** Given instruction **
Copy each of the items below word for word, leaving out the pictures.
--- BEGIN Data shown ---
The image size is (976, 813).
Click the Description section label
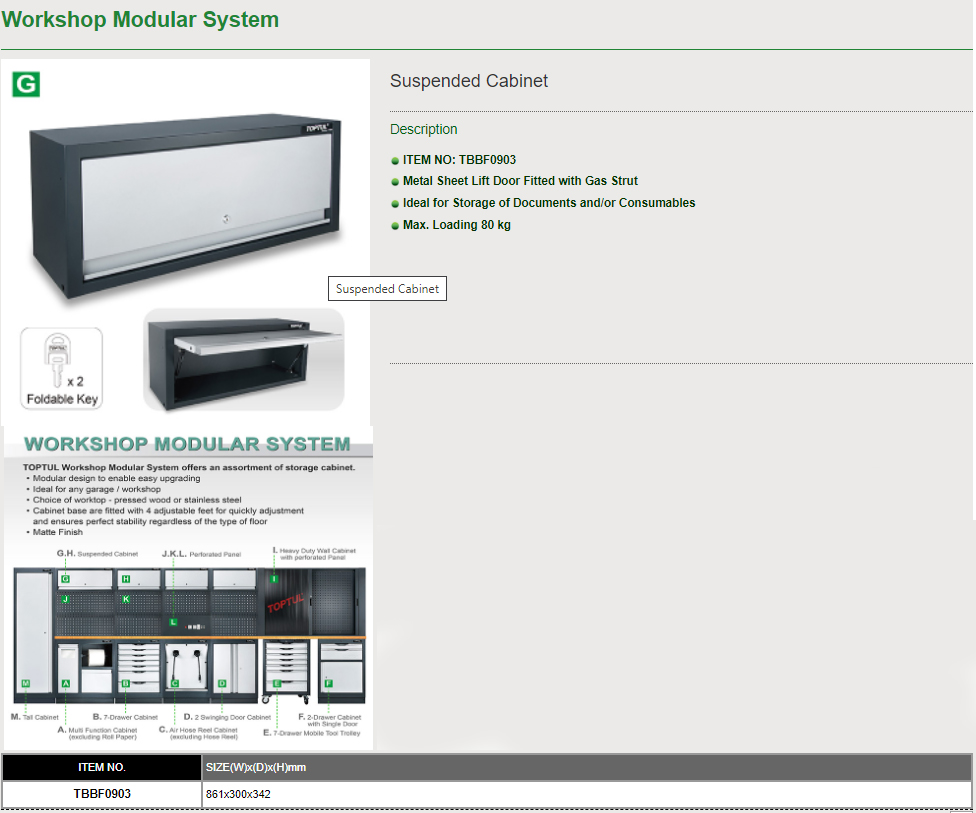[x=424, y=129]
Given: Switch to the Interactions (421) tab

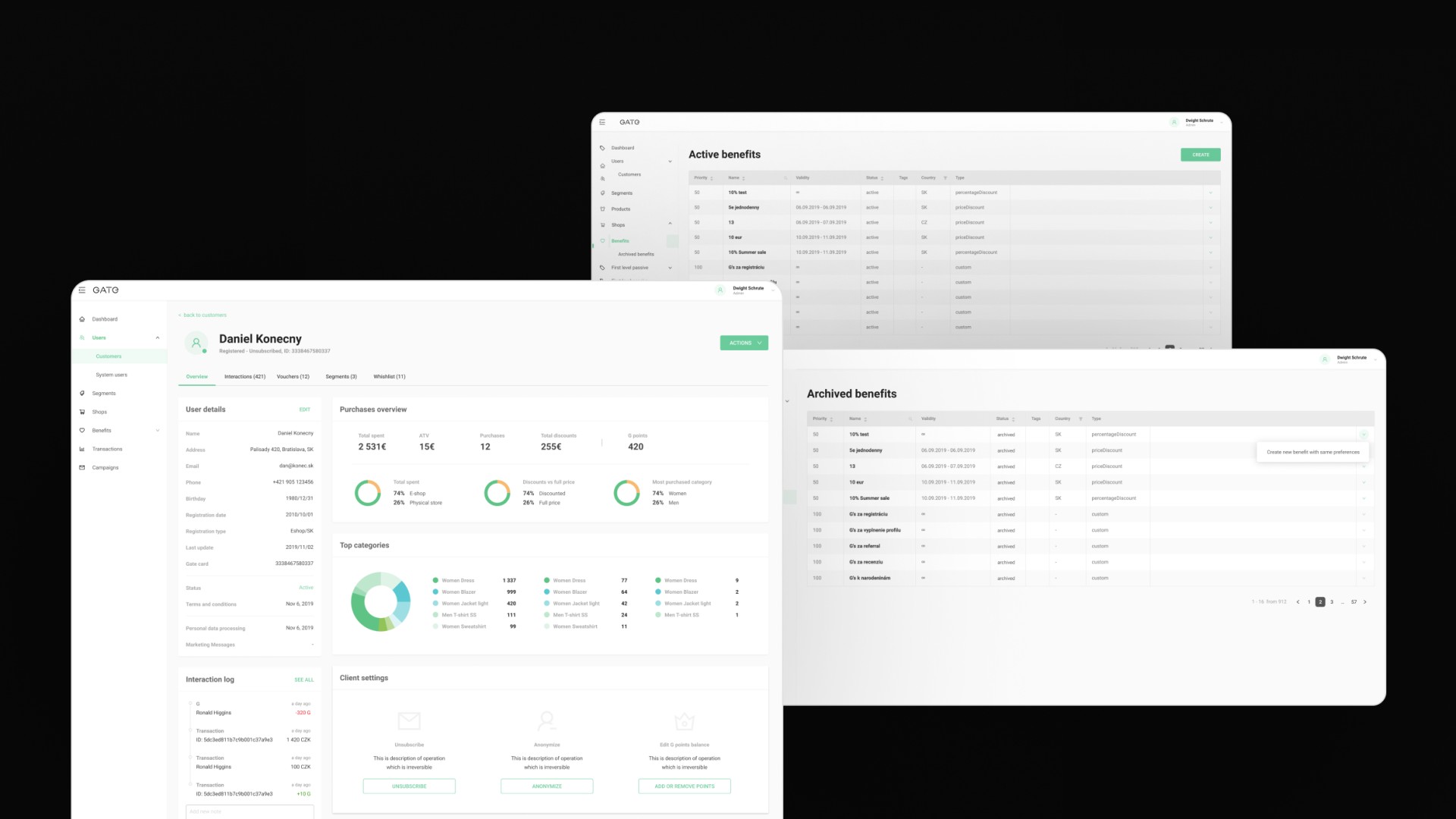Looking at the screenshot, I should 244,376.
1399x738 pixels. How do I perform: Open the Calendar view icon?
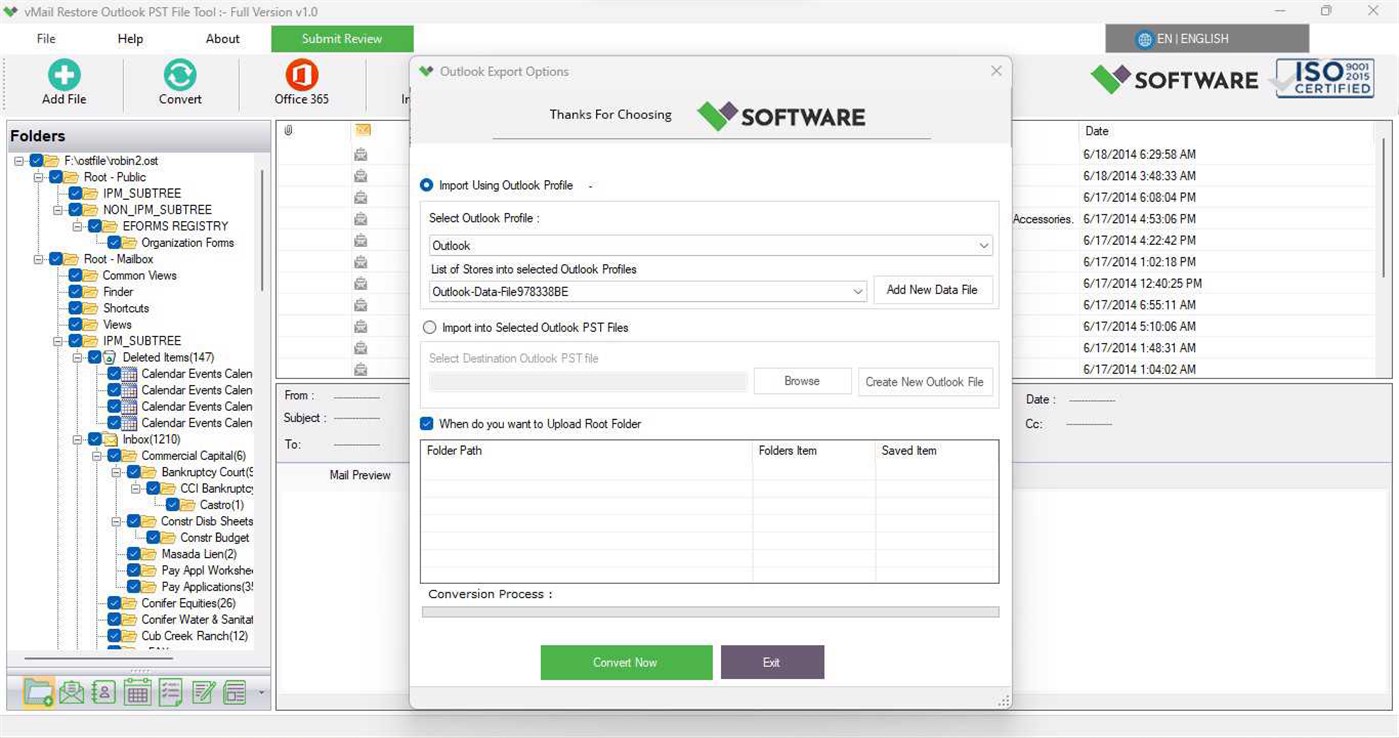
--- END Data shown ---
** The response **
The image size is (976, 813).
Click the Description section label
[x=424, y=129]
Given: Switch to the Interactions (421) tab

Looking at the screenshot, I should 244,376.
1399x738 pixels. How do I perform: Open the Calendar view icon?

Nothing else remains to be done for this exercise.